▶ [Aim of the exercise] Only the lines from the one holding "The image size is (1280, 720)." through the end of the records below are to be reproduced exactly, and pictures are to be omitted.

Collected data entries:
Start of Block

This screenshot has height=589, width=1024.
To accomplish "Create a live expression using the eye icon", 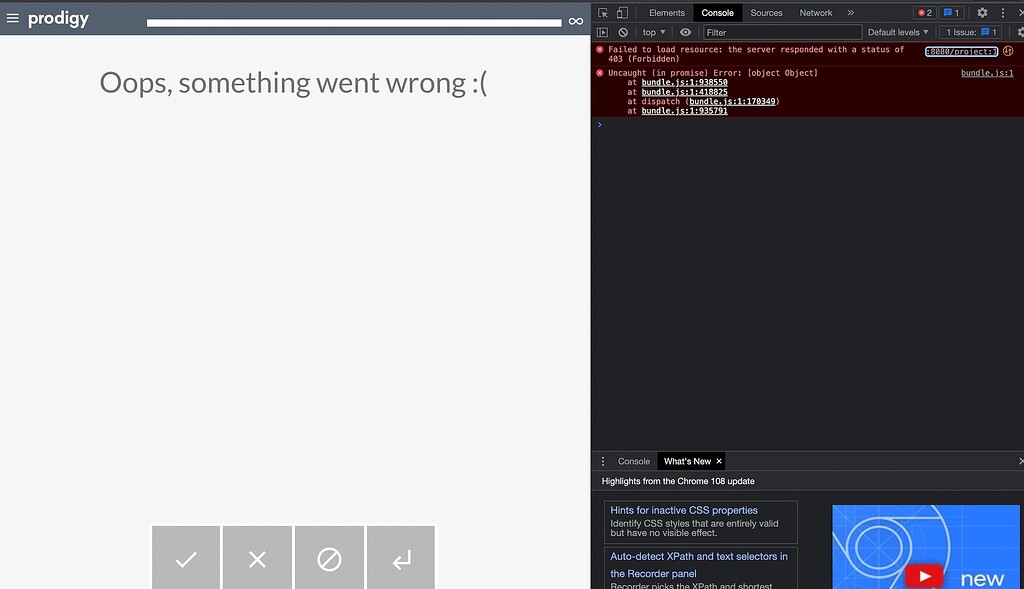I will click(x=684, y=32).
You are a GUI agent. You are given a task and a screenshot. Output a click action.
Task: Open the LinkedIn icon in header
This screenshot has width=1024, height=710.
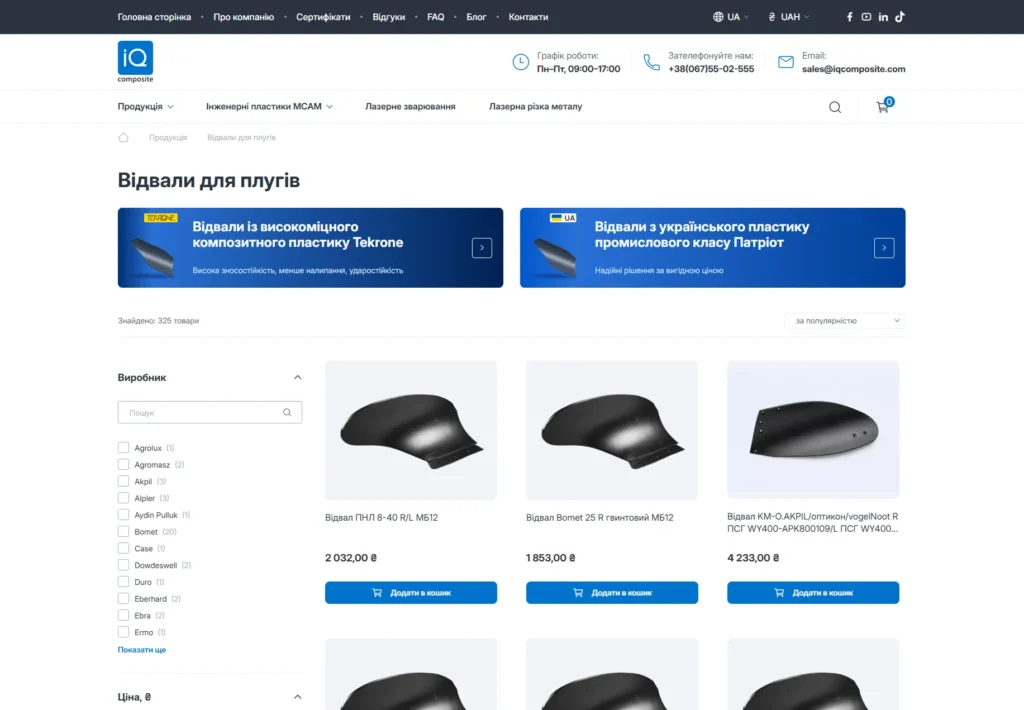click(x=883, y=17)
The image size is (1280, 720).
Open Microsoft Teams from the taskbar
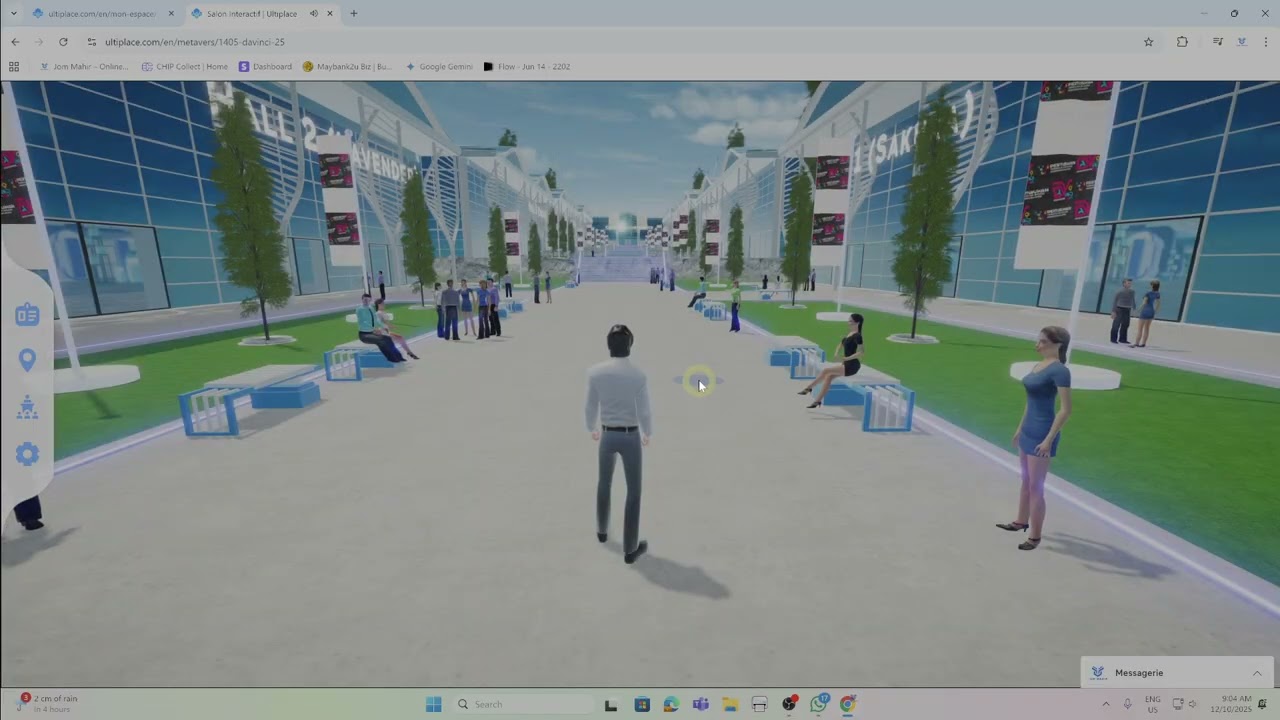pos(700,704)
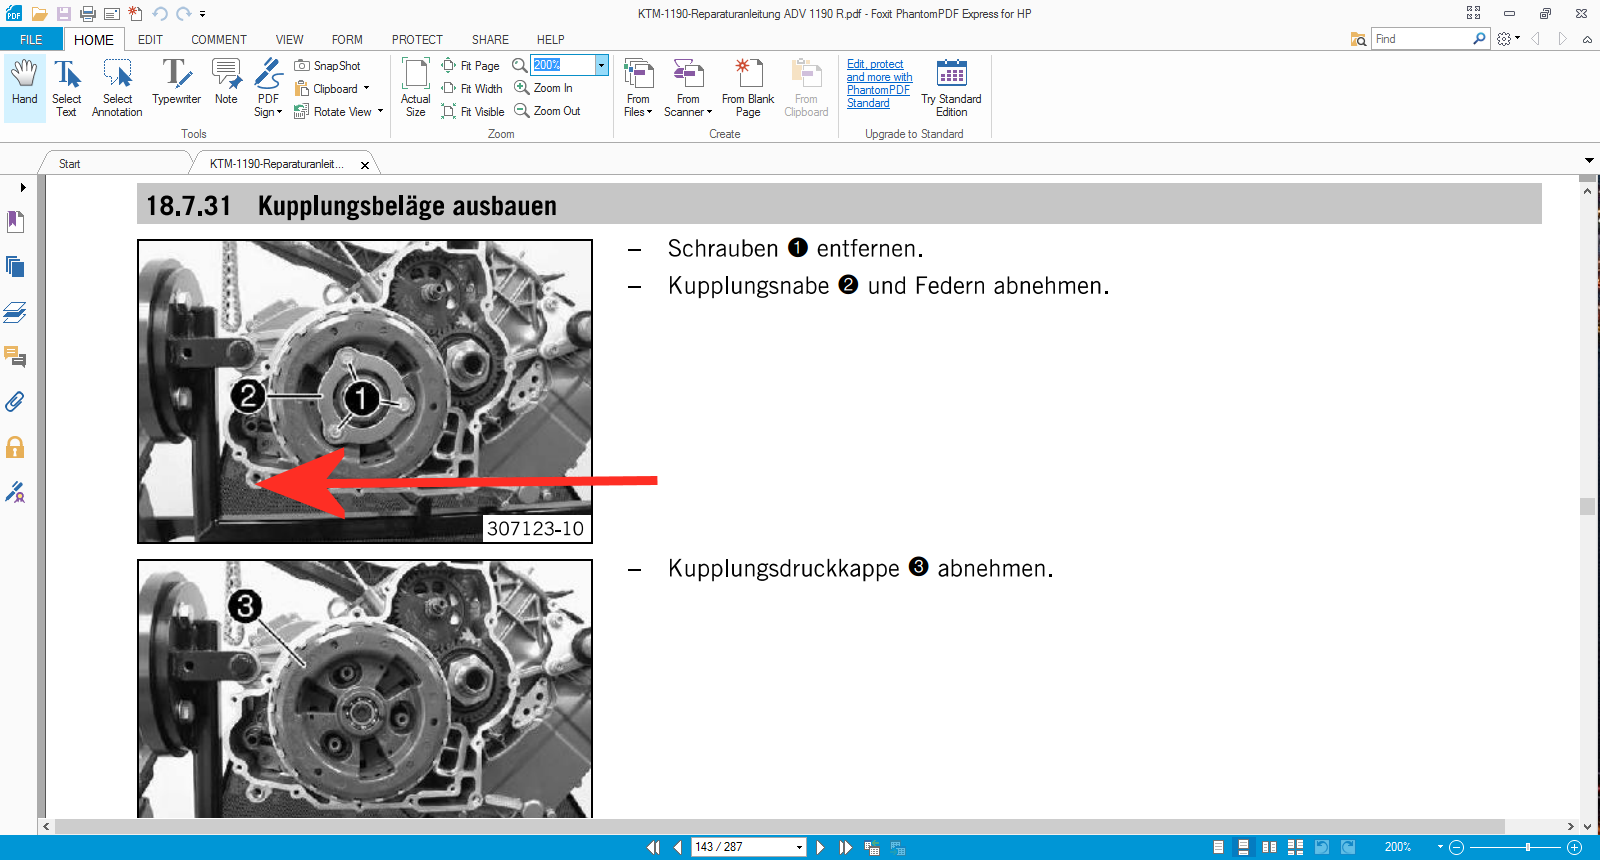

End of Block

▶ [Your solution]
The image size is (1280, 720).
Open Microsoft Teams from the taskbar
pos(700,704)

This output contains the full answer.